The senator thought that Reagan's ''sense of toughness'' would appeal to President Brezhnev. He added that in meetings with the Soviet leaders, Reagan would be ''as brilliant . . . as he's been in every other meeting he's had'' with foreign leaders.
Percy did not appear to be discouraged by President Brezhnev's seemingly negative response to Reagan's call for deep mutual cuts in medium-range nuclear missiles.
State Department officials, however, were cautious in their evaluation of remarks which President Brezhnev made on Nov. 23 during his visit to West Germany. Brezhnev appeared to reiterate an offer which he had in Berlin in 1979 to freeze the deployment of new medium-range nuclear weapons in Europe.

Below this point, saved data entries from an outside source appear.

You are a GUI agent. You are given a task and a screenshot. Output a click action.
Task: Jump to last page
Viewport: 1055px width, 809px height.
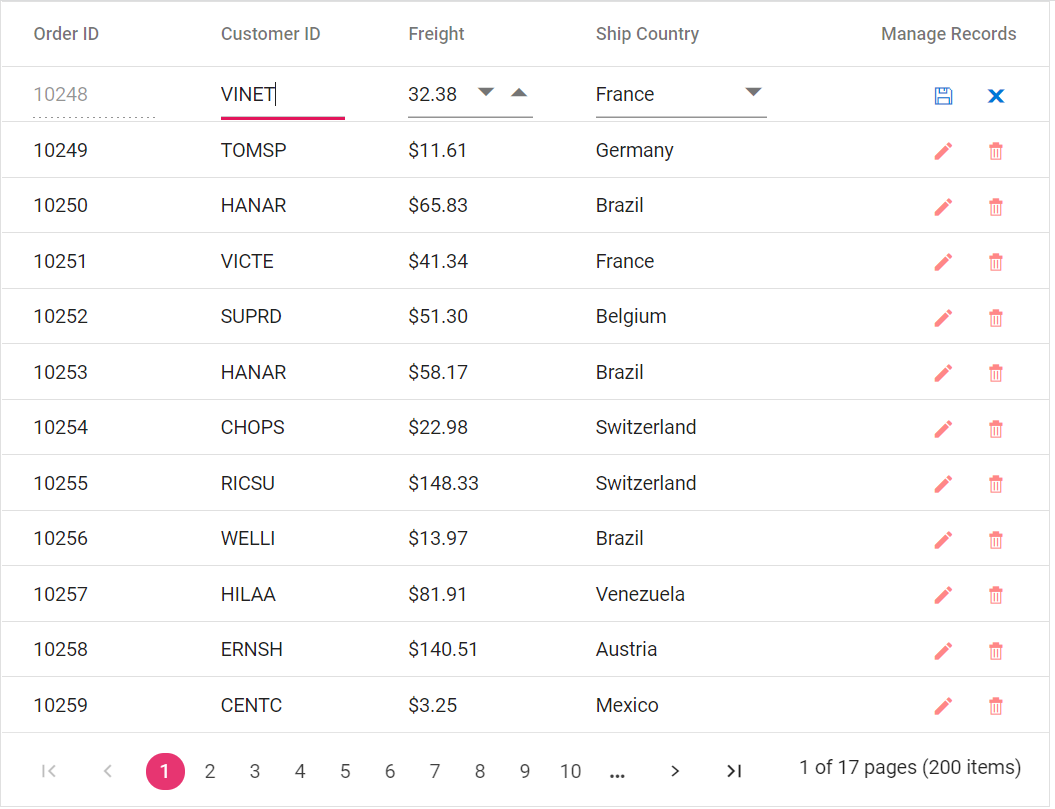pos(734,771)
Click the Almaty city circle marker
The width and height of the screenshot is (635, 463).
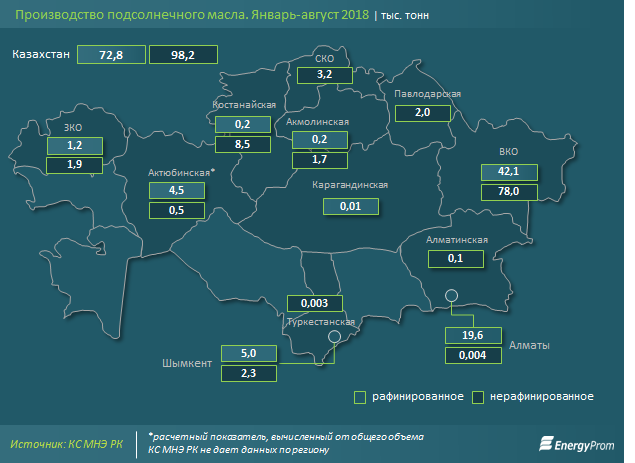pos(451,295)
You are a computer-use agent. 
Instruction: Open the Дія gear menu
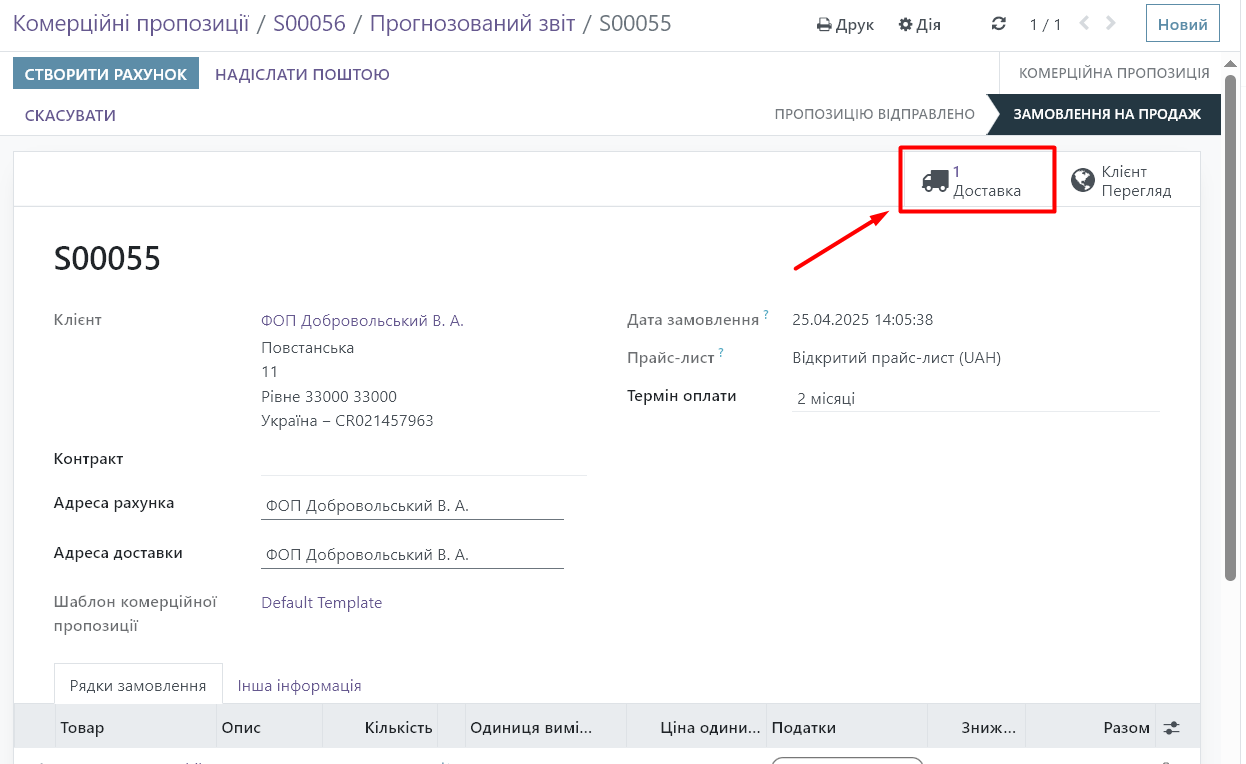coord(919,24)
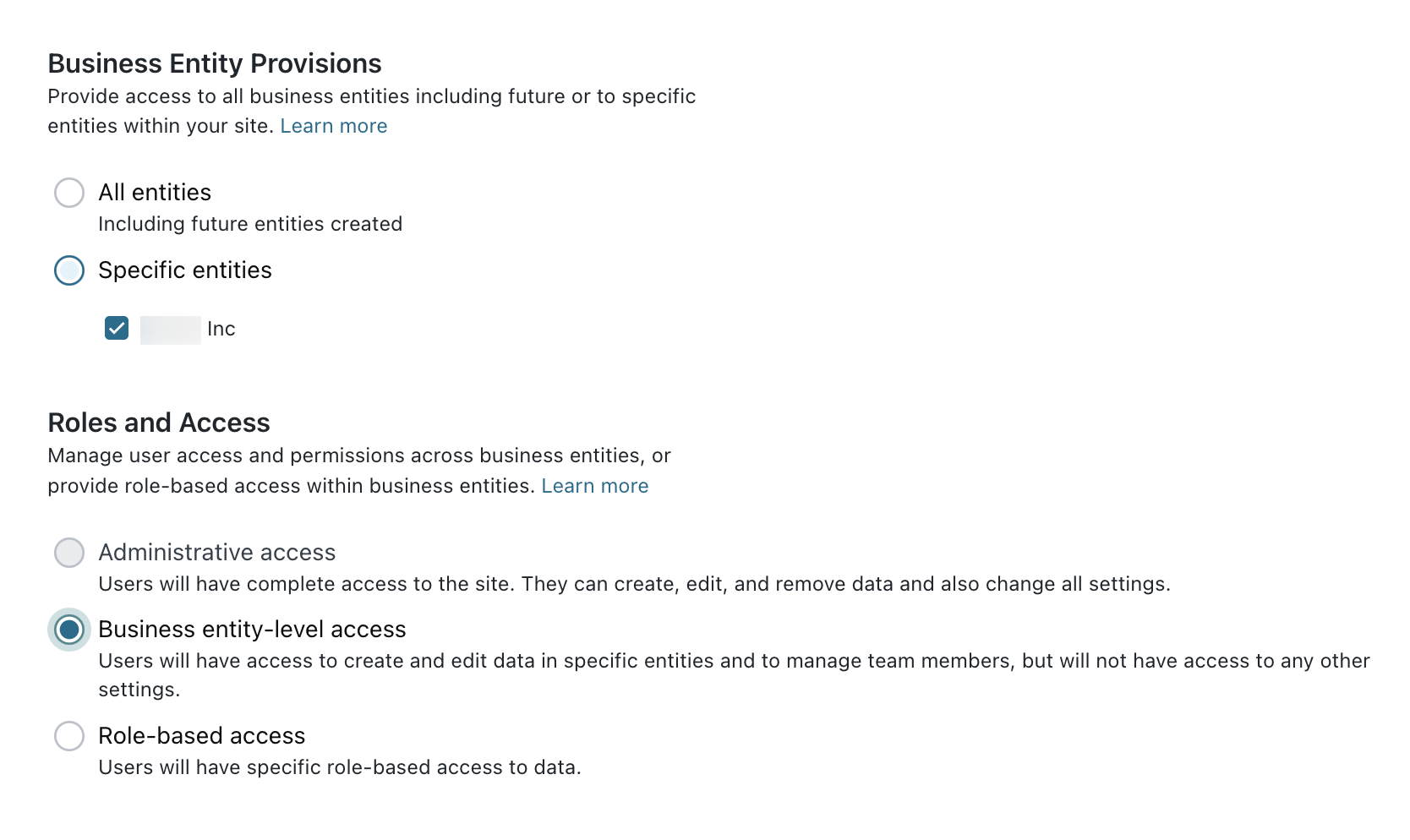Screen dimensions: 1410x840
Task: Click the Business Entity Provisions heading
Action: pyautogui.click(x=215, y=63)
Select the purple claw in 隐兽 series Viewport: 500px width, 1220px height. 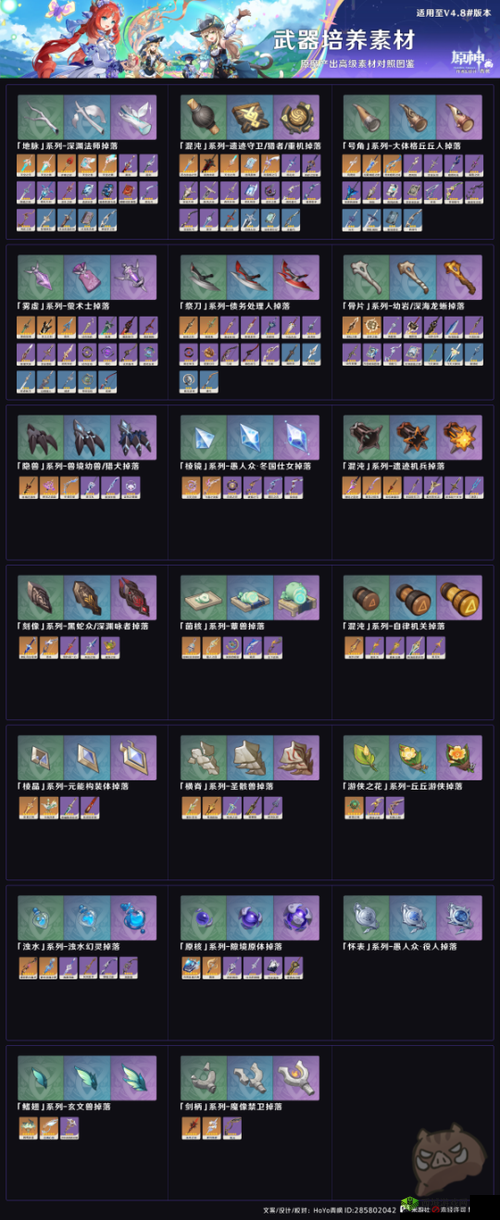pos(134,436)
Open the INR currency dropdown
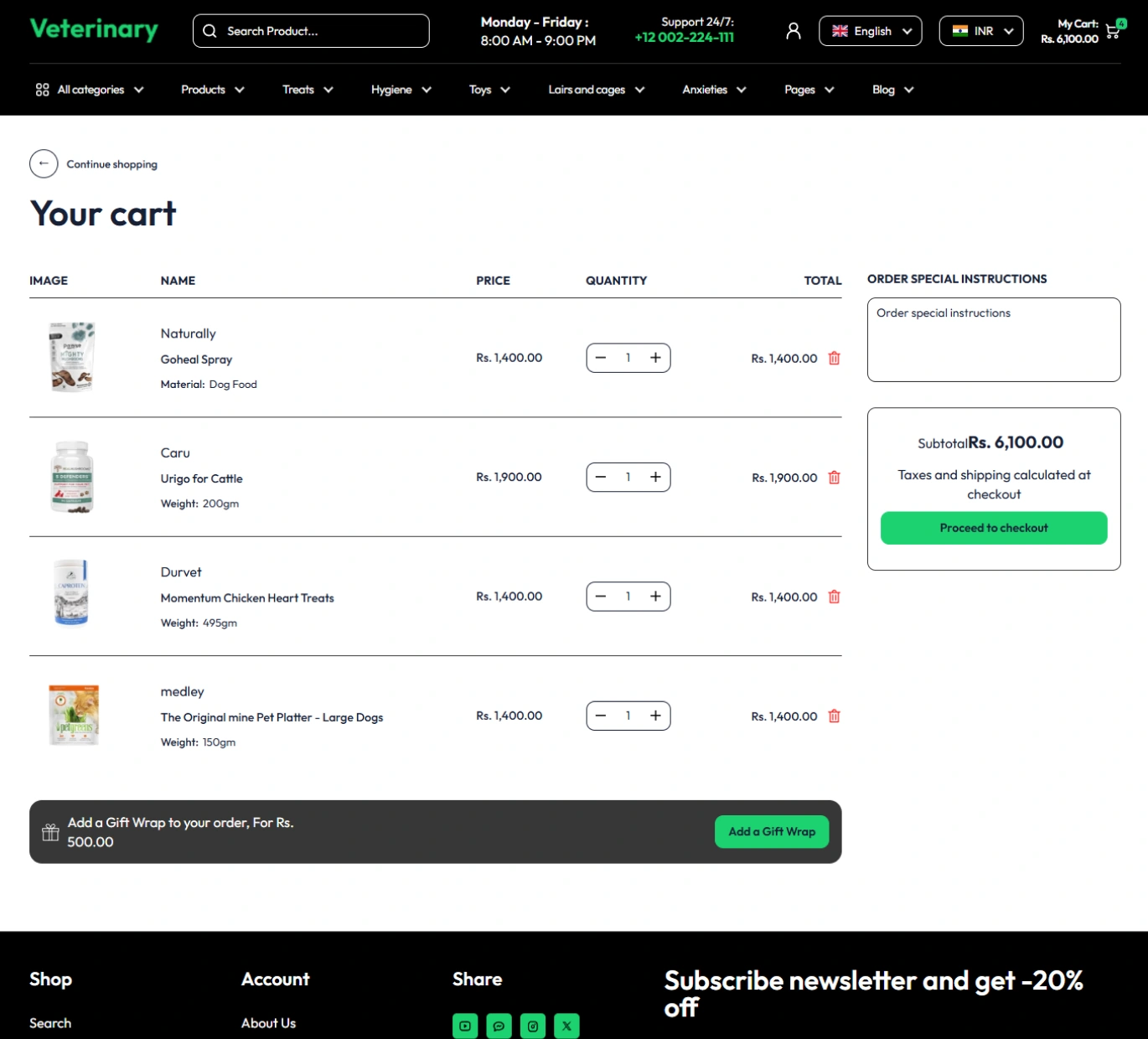This screenshot has width=1148, height=1039. (x=980, y=31)
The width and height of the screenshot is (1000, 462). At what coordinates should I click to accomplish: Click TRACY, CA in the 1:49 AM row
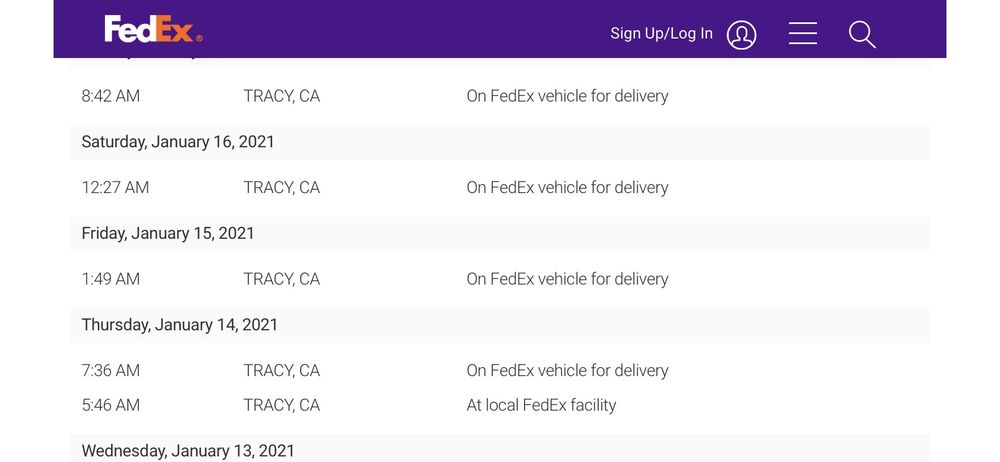282,279
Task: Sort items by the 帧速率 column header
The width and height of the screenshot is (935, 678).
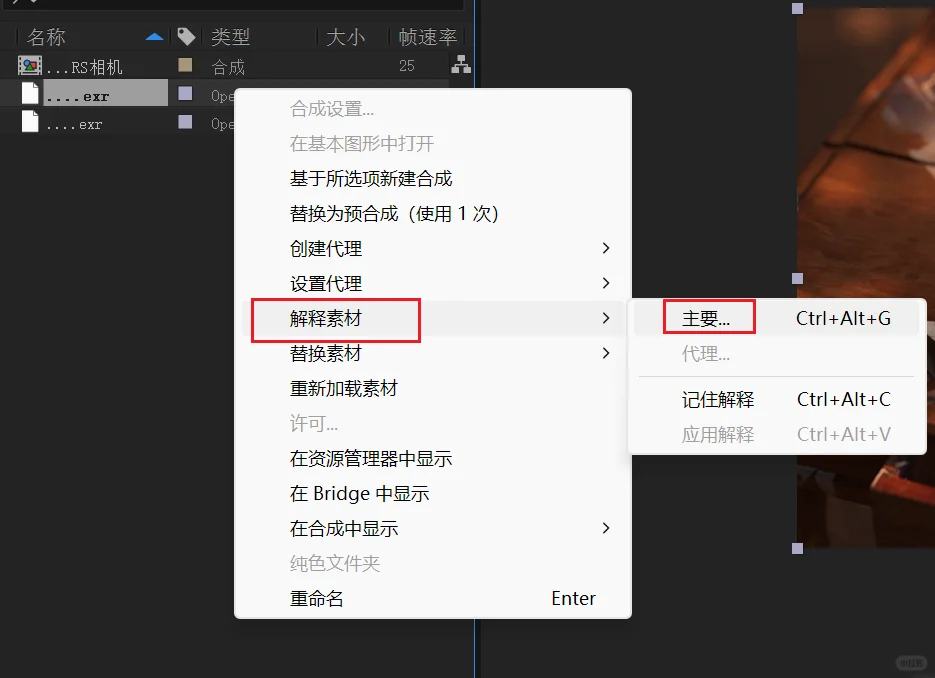Action: click(x=427, y=36)
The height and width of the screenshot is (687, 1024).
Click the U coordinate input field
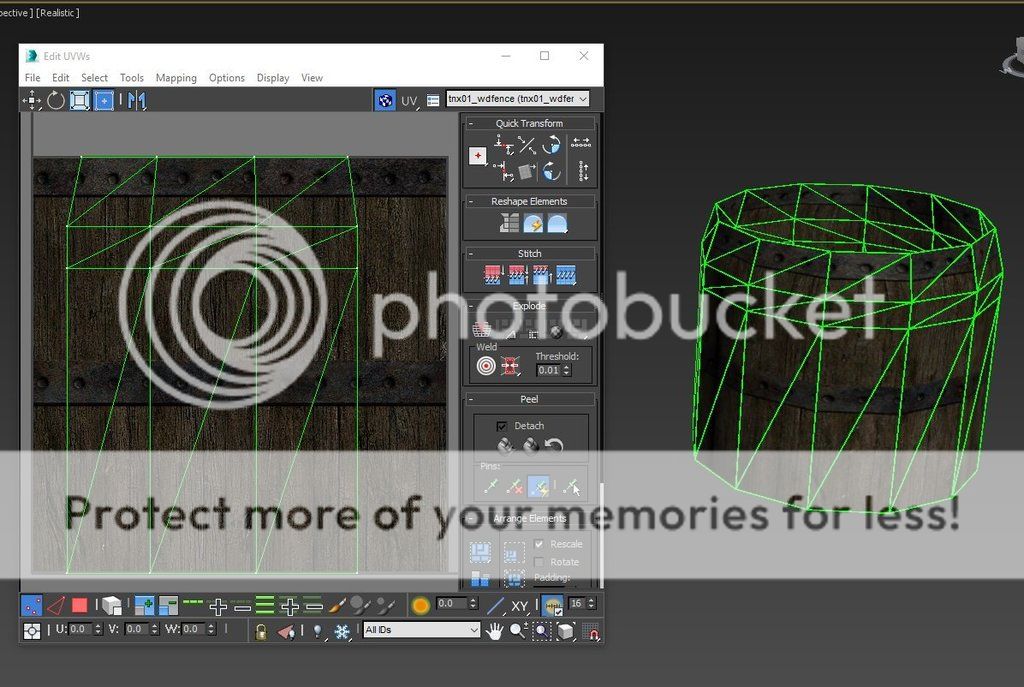pyautogui.click(x=80, y=630)

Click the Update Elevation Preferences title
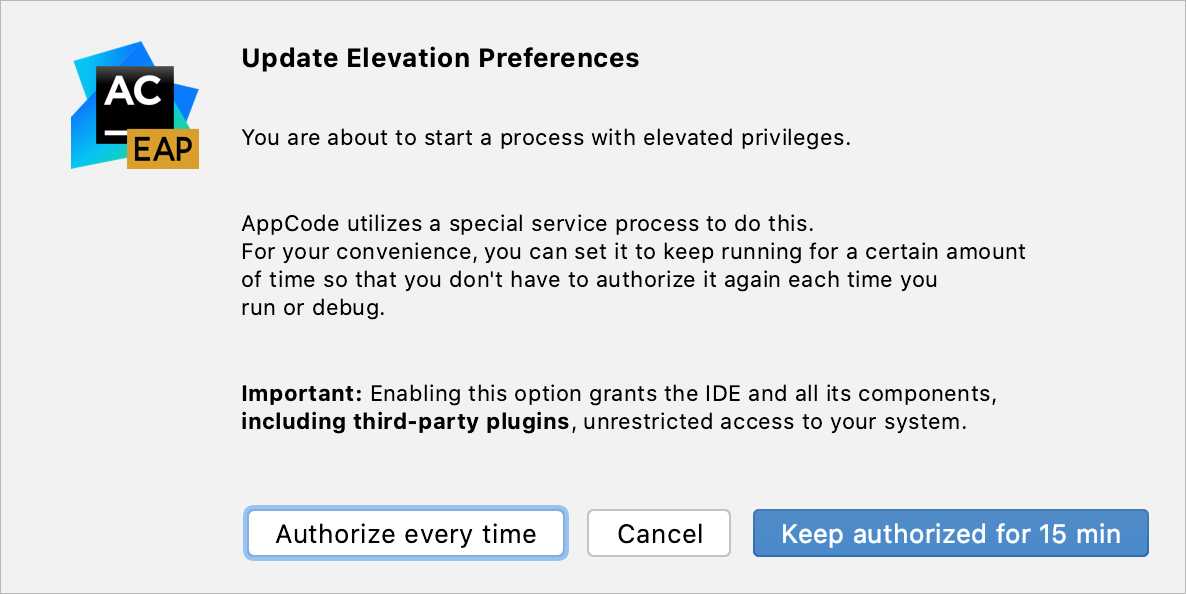pos(440,58)
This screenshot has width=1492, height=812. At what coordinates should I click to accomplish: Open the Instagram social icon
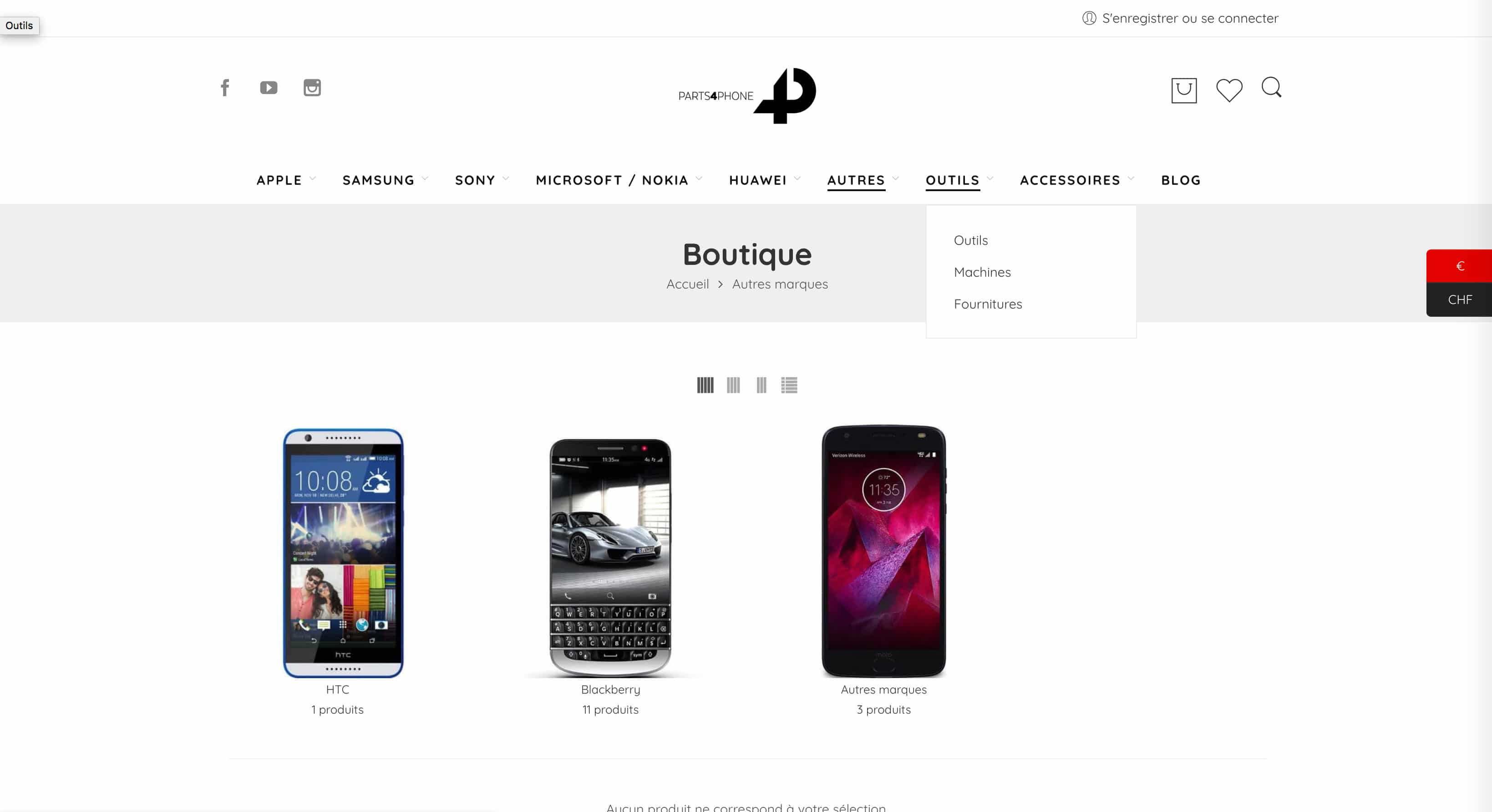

The reaction of one State Department official to the freeze, or moratorium, proposal was this: ''The Soviets have had a one-way arms race and then they say, 'OK, everybody freeze.' That just won't do.''
In reaction to Percy's call for a US-Soviet summit, another State Department official said: ''That would require some movement on the issues . . . and improvement in the atmosphere.''
In his remarks in West Germany, Brezhnev did offer as a gesture of goodwill to reduce ''a certain portion'' of the Soviets' medium-range nuclear weapons based in the European part of the Soviet Union. At first glance, State Department officials seemed to feel that the Brezhnev proposals were either not new or so vague as to be almost meaningless. But White House Counselor Edwin Meese III said in an interview with a cable news network that he thought the Brezhnev proposals were a ''step in the right direction . . . a hopeful sign that they, too, will negotiate in good faith.''
Negotiations between the US and the Soviet Union on medium-range nuclear weapons are scheduled to begin in Geneva on Nov. 30. Talks concerning long-range nuclear weapons could begin early next year following a meeting scheduled for late January between Secretary Haig and Soviet Foreign Minister Andrei Gromyko.
Some Reagan administration officials have been concerned that such talks - and an eventual summit meeting - might undermine support for the US defense buildup and create expectations among the American people that would be dashed by subsequent Soviet actions. In their view, the whole process of US-Soviet detente in the early 1970s lead to unrealistic expectations on the part of many Americans. At the same time, the officials realize that arms-control talks and summitry could help defuse West European opposition to a defense buildup by the US and its NATO allies.
In his talk with reporters, Percy said he thought that the Nov. 18 Reagan speech on arms control had provided West German Chancellor Helmut Schmidt with a ''tremendous edge'' in his talks with President Brezhnev and had helped to undercut the antinuclear movement in West Europe.